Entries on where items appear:
↓↓↓

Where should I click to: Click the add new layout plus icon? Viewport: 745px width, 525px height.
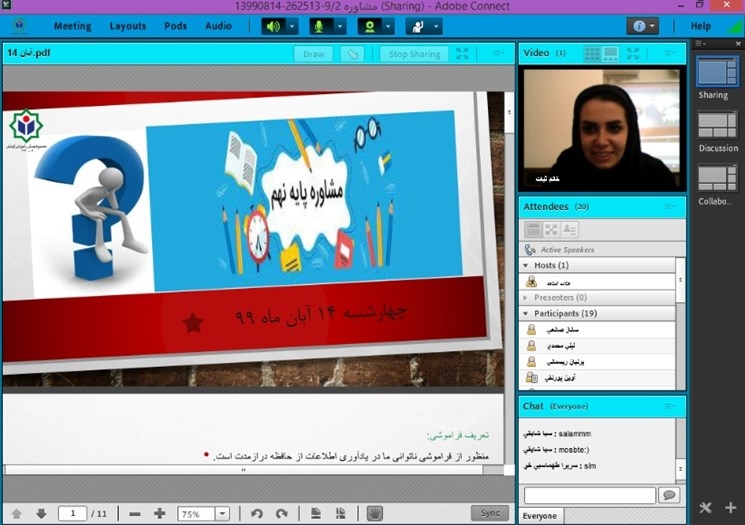730,508
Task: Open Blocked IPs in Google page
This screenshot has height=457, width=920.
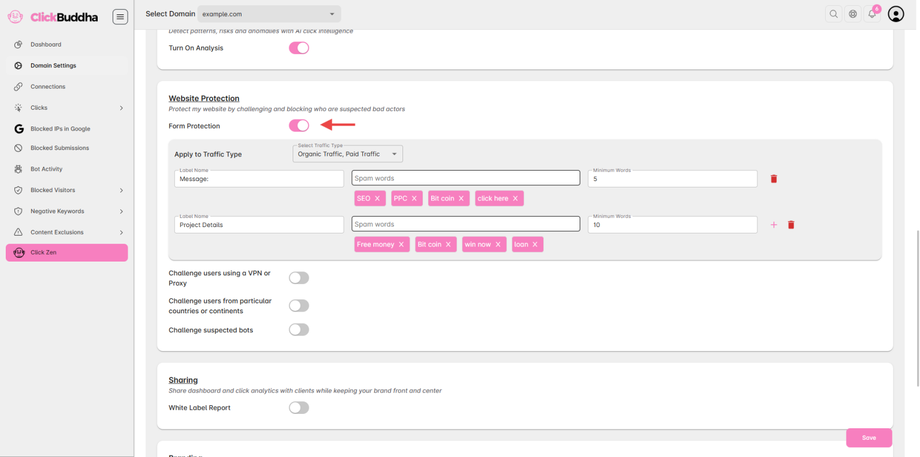Action: coord(60,129)
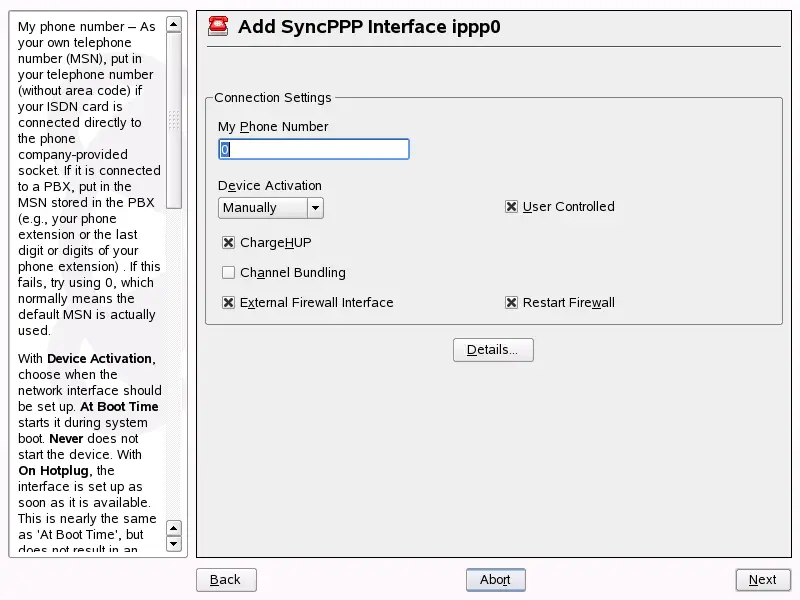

↑↑↑

Repeat every line of the listing above word for word, leaving out the pictures.

Where should I click to: Click the add new layout plus icon? Viewport: 745px width, 525px height.
730,508
Task: Open Blocked IPs in Google page
This screenshot has height=457, width=920.
Action: coord(60,129)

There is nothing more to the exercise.